Twelve Caesars, Twelve Presidents: A Game. Part III

Now as we approach – wearily – the end of this somewhat uneven set of parallels, Caesar and President, President and Caesar, we begin to realise that both sets of leaders have very little in common with each other. For one, the Caesars of ancient Rome, while their power is absolute, total, their crimes and passions are limited with respect to the technology at their disposal; but the Caesars of twentieth-century America, though their passions are subdued –  or channelled elsewhere – by nearly two-millennia of Christian civilisation, they do command the most powerful military force the world has ever seen. Their instructions may be carried out within moments of making a phone call, in some far-flung region of the world that the electorate will never see.

Under the hot pressures of time and custom, our empire-rulers – once gay, murderous, and extravagant, gorgeous, tyrannical – transform into grey and sombre bureaucrats, mournful in their cynicism, banal in their hypocrisy. Gore Vidal, reviewing Suetonius, points out that it is no wonder the Caesars were all driven mad: ‘it is no wonder that actual insanity was often the Caesarian refuge from a reality so intoxicating’. This could not be further from the presidents who, for the most part, conducted themselves with a ruthless sanity.

Still, the game must be finished.

Vespasian, the tenth Caesar, founded the Flavian dynasty, a dynasty which Suetonius credits with bringing stability to the government and the empire. George W. Bush jr., it might be said, brought the Bush dynasty to an end. Moreover, although we cannot wholly fault Bush, his presidency oversaw the unwinding of a liberal order and stability, and which lands us with the present day.

Data provided:
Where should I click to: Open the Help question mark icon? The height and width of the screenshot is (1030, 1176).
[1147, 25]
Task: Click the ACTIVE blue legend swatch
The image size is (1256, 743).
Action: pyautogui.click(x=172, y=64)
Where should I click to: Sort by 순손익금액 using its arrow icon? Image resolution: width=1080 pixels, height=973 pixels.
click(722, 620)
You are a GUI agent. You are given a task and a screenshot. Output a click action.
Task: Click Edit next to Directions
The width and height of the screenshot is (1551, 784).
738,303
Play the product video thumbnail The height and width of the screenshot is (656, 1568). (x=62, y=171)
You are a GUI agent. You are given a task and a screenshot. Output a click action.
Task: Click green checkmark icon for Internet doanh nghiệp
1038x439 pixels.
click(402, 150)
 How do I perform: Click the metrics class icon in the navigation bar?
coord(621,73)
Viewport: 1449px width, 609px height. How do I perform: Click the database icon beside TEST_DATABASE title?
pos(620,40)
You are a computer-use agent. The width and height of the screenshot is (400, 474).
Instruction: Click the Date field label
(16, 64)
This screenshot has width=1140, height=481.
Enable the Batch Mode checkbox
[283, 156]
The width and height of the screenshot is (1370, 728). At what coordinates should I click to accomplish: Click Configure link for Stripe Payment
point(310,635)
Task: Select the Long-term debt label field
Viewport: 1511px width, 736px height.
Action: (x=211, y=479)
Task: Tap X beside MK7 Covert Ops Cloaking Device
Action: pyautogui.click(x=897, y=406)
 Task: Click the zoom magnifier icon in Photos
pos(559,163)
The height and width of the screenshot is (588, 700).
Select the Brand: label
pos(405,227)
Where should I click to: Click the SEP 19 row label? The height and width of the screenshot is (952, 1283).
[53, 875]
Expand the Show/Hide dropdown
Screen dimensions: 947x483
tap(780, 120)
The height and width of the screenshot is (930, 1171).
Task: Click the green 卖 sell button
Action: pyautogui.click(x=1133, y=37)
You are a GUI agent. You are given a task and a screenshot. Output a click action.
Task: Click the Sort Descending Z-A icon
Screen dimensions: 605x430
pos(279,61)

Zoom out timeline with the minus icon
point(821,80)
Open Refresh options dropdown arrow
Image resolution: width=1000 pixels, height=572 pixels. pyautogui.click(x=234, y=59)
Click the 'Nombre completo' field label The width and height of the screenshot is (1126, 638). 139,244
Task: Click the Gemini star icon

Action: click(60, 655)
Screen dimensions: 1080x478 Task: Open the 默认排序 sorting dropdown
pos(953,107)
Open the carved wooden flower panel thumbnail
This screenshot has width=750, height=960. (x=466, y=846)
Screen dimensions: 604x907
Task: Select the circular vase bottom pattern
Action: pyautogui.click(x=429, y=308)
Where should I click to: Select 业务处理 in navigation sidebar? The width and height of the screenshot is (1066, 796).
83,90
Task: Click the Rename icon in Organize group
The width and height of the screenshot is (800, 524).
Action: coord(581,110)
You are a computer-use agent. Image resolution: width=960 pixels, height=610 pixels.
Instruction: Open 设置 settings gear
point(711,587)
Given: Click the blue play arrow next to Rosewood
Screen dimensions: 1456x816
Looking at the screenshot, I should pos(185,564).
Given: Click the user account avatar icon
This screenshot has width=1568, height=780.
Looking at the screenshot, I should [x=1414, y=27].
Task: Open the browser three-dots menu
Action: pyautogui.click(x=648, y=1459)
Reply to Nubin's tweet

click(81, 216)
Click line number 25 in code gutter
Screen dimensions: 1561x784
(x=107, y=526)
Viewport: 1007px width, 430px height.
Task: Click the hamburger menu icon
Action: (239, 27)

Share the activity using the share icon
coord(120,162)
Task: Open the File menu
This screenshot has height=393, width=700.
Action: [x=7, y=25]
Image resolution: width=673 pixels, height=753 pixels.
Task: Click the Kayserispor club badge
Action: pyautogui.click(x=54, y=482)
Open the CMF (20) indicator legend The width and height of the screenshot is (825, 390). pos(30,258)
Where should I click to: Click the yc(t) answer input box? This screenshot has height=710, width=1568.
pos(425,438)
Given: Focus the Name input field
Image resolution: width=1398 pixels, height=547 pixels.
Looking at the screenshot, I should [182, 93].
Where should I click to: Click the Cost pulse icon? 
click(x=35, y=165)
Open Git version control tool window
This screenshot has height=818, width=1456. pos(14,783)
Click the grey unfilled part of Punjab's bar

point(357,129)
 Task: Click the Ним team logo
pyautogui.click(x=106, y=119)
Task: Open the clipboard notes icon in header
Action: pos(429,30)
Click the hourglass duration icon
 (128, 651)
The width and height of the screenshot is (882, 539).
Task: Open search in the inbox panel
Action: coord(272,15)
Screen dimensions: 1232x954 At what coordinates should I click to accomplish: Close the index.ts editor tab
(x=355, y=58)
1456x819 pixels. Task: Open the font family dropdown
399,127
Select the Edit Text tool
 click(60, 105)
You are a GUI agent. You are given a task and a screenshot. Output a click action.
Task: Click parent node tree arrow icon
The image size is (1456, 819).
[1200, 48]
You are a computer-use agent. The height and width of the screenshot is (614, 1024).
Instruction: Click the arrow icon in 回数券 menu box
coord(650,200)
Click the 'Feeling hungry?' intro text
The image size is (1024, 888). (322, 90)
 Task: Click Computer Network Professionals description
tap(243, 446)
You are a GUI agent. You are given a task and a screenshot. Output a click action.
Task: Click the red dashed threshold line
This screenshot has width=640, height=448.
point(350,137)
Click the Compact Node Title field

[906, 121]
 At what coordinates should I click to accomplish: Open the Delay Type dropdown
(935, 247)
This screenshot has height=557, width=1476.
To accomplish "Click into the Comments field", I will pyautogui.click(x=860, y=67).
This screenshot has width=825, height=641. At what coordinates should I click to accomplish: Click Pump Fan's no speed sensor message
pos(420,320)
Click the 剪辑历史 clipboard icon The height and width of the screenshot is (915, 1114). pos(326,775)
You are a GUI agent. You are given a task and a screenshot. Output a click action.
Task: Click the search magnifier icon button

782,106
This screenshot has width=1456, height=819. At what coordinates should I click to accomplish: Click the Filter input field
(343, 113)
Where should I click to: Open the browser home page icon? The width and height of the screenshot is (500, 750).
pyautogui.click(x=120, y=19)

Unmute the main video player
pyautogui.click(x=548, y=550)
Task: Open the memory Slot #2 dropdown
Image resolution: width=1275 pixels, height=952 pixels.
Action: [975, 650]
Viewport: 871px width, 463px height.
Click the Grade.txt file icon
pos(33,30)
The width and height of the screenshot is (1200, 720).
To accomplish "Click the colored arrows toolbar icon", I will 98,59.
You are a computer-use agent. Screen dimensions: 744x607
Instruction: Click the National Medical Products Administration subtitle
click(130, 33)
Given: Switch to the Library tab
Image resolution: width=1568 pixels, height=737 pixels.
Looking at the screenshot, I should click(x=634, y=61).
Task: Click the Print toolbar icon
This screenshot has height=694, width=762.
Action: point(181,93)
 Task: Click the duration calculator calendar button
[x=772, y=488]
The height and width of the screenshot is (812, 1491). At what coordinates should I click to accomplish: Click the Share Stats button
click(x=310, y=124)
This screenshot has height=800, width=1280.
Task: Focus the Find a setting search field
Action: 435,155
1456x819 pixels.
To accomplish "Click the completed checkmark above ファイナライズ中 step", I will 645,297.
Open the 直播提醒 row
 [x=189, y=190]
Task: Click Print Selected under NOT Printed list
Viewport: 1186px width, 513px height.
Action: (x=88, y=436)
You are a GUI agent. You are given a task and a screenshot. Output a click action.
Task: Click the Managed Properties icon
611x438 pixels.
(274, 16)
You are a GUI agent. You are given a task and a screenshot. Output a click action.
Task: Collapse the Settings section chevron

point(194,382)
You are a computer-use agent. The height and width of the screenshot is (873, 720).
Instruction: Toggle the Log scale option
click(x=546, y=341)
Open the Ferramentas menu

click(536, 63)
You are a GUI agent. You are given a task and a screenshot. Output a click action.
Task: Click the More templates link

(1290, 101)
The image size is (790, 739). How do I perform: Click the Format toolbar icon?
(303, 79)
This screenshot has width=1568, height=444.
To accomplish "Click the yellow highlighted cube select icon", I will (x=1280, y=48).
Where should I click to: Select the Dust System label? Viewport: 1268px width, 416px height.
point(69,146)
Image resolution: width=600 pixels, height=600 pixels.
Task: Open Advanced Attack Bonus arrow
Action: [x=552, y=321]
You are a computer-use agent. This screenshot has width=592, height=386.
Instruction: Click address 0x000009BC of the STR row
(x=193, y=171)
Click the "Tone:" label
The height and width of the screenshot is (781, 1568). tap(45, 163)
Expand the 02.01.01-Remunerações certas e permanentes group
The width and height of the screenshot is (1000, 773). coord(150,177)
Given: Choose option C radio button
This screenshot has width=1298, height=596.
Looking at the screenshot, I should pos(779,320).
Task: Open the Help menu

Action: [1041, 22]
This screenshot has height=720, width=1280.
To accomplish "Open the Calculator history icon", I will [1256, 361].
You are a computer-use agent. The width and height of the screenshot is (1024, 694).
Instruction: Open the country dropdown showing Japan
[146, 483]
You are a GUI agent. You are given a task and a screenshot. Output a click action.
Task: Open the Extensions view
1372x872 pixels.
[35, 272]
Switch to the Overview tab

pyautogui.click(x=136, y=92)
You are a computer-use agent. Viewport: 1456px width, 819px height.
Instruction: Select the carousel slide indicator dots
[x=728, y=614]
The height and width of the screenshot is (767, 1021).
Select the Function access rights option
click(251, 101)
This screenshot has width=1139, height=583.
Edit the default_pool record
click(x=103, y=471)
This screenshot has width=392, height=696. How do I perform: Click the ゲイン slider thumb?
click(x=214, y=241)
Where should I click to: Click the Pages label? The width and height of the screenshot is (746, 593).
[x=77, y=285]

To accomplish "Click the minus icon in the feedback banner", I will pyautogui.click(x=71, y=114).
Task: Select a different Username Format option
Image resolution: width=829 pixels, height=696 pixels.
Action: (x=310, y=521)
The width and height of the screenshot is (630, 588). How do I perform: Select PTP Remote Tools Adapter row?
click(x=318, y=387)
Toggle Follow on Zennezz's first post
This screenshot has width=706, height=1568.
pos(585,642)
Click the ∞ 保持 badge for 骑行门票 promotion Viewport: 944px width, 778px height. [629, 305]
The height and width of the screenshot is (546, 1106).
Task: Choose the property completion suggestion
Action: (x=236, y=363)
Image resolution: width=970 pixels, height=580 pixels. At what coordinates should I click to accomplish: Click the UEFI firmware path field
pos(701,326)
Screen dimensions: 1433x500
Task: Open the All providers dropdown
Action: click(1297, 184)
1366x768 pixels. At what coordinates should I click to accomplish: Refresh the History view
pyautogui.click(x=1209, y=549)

Request A: In the essay on Caesars and presidents, which dynasty did Vespasian found?
Request B: In the rows, please reproduce the lines from the one with "Click the 剪辑历史" up to and including the one with "Action: [975, 650]", substituting "symbol" for each "icon" and changing nothing else.

Written response A: The Flavian dynasty.

Written response B:
Click the 剪辑历史 clipboard symbol The height and width of the screenshot is (915, 1114). pos(326,775)
You are a GUI agent. You are given a task and a screenshot. Output a click action.
Task: Click the search magnifier symbol button

782,106
This screenshot has width=1456, height=819. At what coordinates should I click to accomplish: Click the Filter input field
(343, 113)
Where should I click to: Open the browser home page symbol? The width and height of the screenshot is (500, 750).
pyautogui.click(x=120, y=19)

Unmute the main video player
pyautogui.click(x=548, y=550)
Task: Open the memory Slot #2 dropdown
Image resolution: width=1275 pixels, height=952 pixels.
Action: [975, 650]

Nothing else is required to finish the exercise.